To create a simple visualization, just select any field in the fields list, or drag the field from the Fields list onto the canvas. Let's drag the Diagnosis field from Diagnoses table and the Drug field from the Drugs table onto the canvas, and see what happens.
Now, select the Drug table in the Canvas and convert it to a Clustered Column Chart under Visualizations (1). Drag the Drug field in the Drugs table into the Values field in the Visualizations pane (2). Enlarge the Drug chart in the Canvas and position it to the lower right corner (3). The drugs are sorted alphabetically - if you want to sort them by frequency, use the menu at the top right of the visualization and click Sort By, Count of Diagnoses, and Sort descending (4).
Repeat these 4 steps for Diagnoses so that it looks like this:
We now want to calculate the average number of diagnoses per document. For that, we click on New measure in the ribbon at the top.
We then enter the following formula into the formula editor (1) and drag the measure from the Fields pane into the Canvas (2).
Avg Number of Diagnoses per Doc = COUNT(Diagnoses[Diagnosis])/DISTINCTCOUNT(Diagnoses[DocumentName])
Measures in Power BI are used for defining powerful calculations.
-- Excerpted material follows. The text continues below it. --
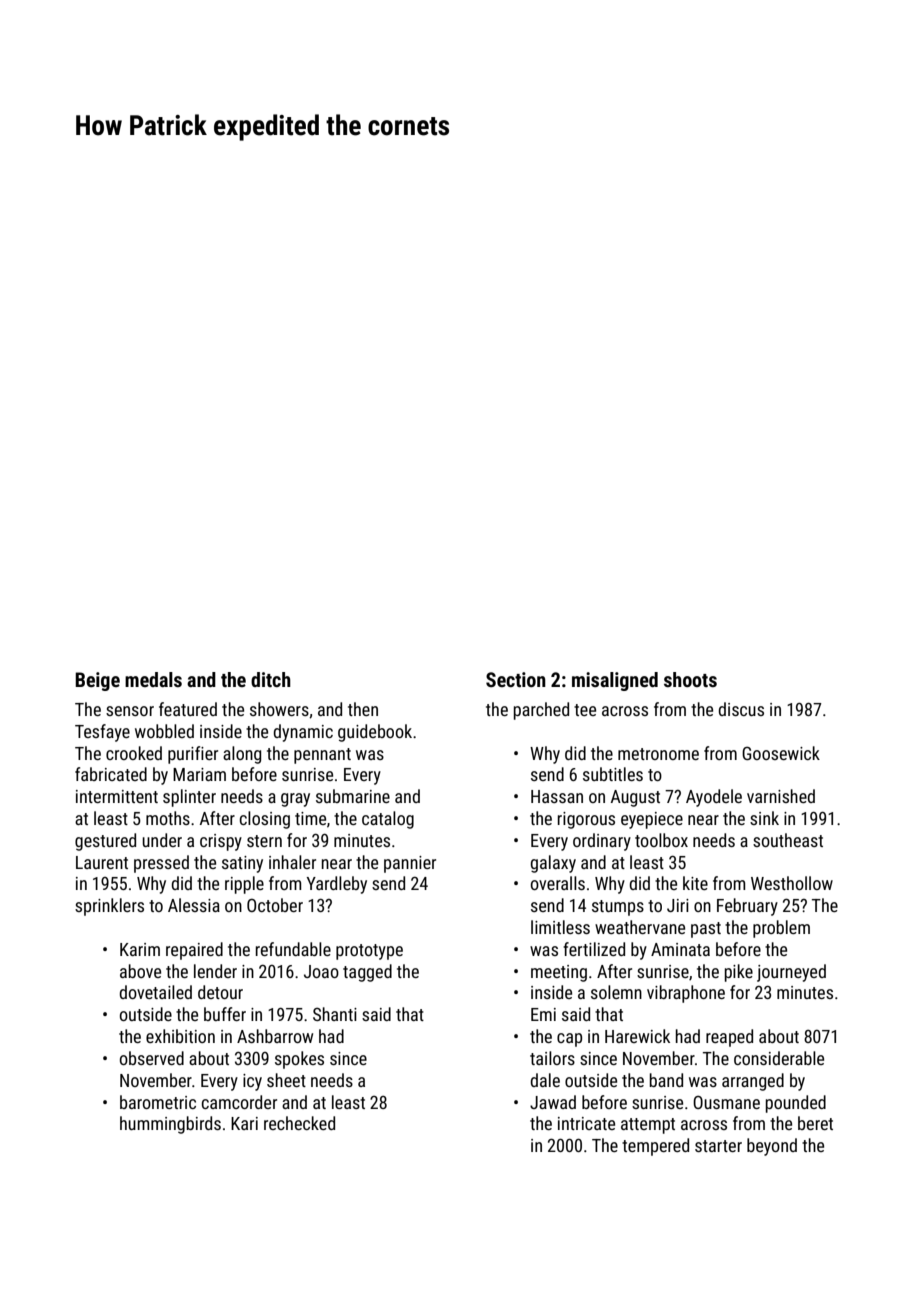 This screenshot has height=1311, width=924. I want to click on featured, so click(188, 709).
This is done using DAX Language (Data Analysis Expression). DAX syntax goes beyond the scope of this tutorial. For more information , see the full Power BI documentation
Change the size and position of this measure in the Canvas (1) and set the visualization to a Card.
Finally, add a logo by clicking Insert (1) and Image (2) and position the logo in the upper right of the Canvas (3).
As we linked the field document name of both tables Drugs and Diagnoses with each other in a previous step, selecting diagnosis values in the left chart (Multiselect is possible by pressing SHIFT + Mouse clicks) (4) also drills down the drug chart on the right (5).
Congrats! You're now ready to create powerful charts using Health Discovery and Power BI Desktop.